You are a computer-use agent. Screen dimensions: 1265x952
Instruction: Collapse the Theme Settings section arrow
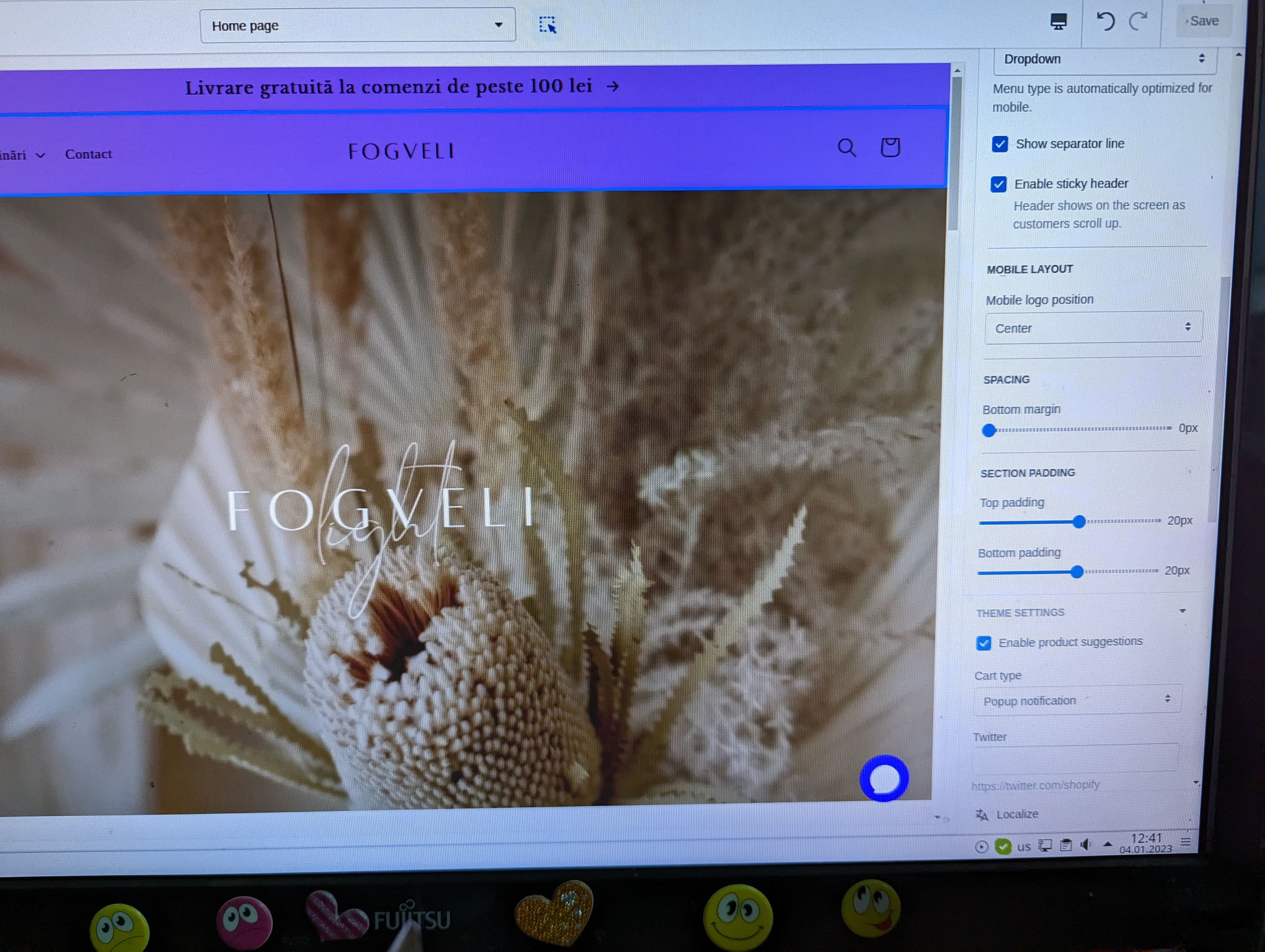coord(1182,611)

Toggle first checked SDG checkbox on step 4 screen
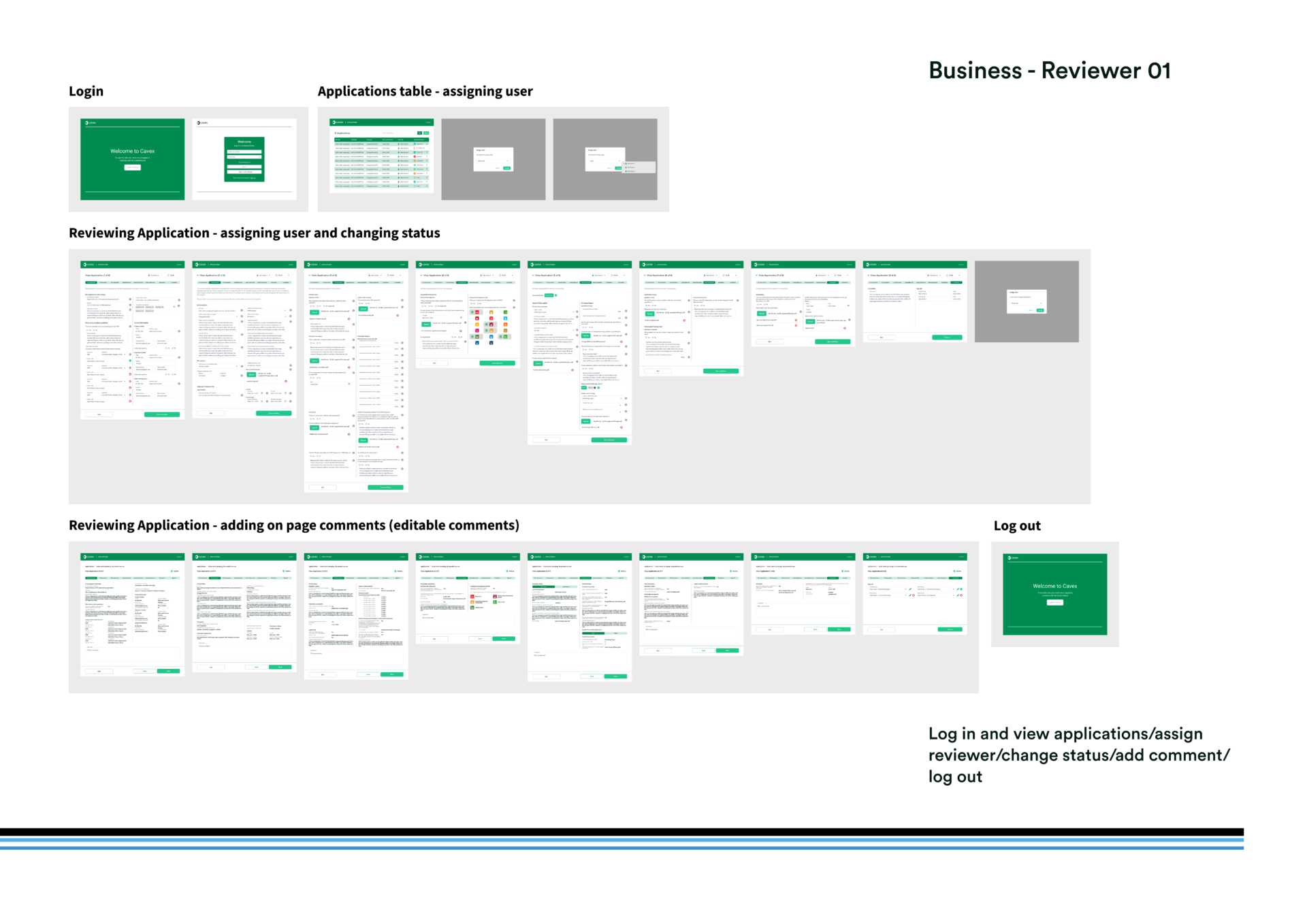pos(472,312)
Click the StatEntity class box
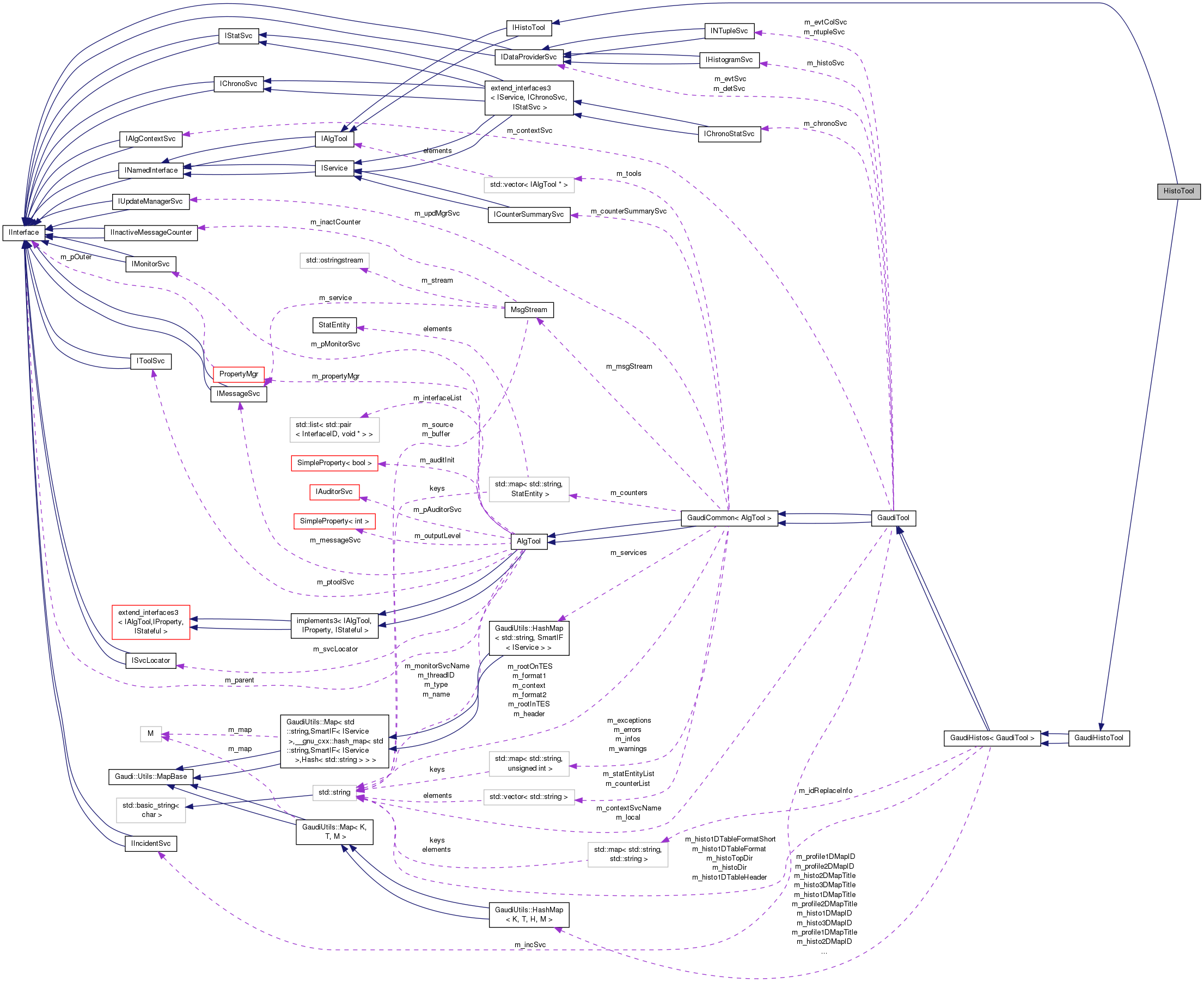 tap(334, 325)
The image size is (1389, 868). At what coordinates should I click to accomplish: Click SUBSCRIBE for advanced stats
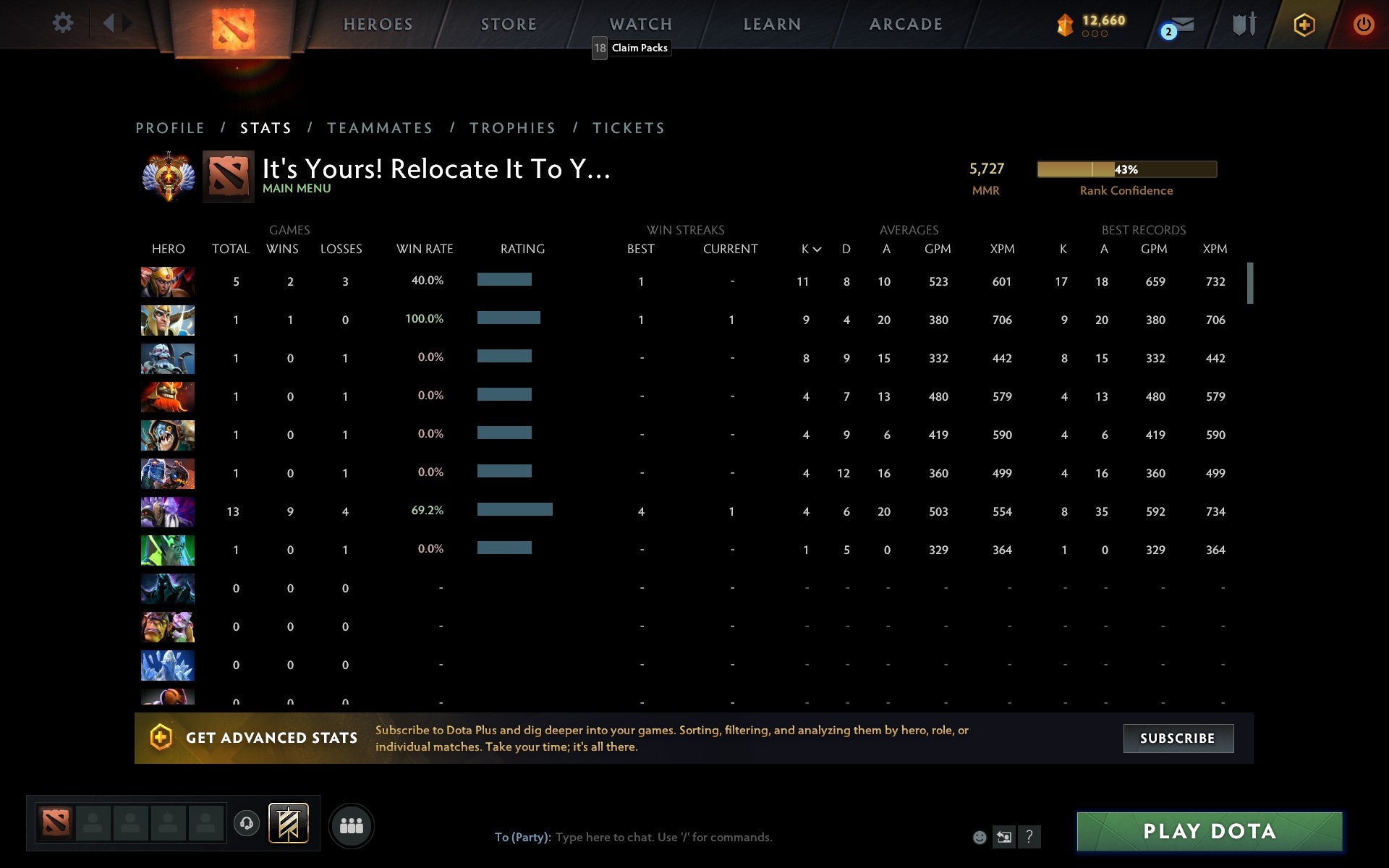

════════════════

TASK TO COMPLETE:
For this exercise, set down exactly the lines that run from the line holding "Click the StatEntity class box" to the last line of the records above; include both end lines and omit pictures.

SOLUTION FOR THIS EXERCISE:
Click the StatEntity class box
 tap(334, 325)
The image size is (1389, 868). At what coordinates should I click to accomplish: Click SUBSCRIBE for advanced stats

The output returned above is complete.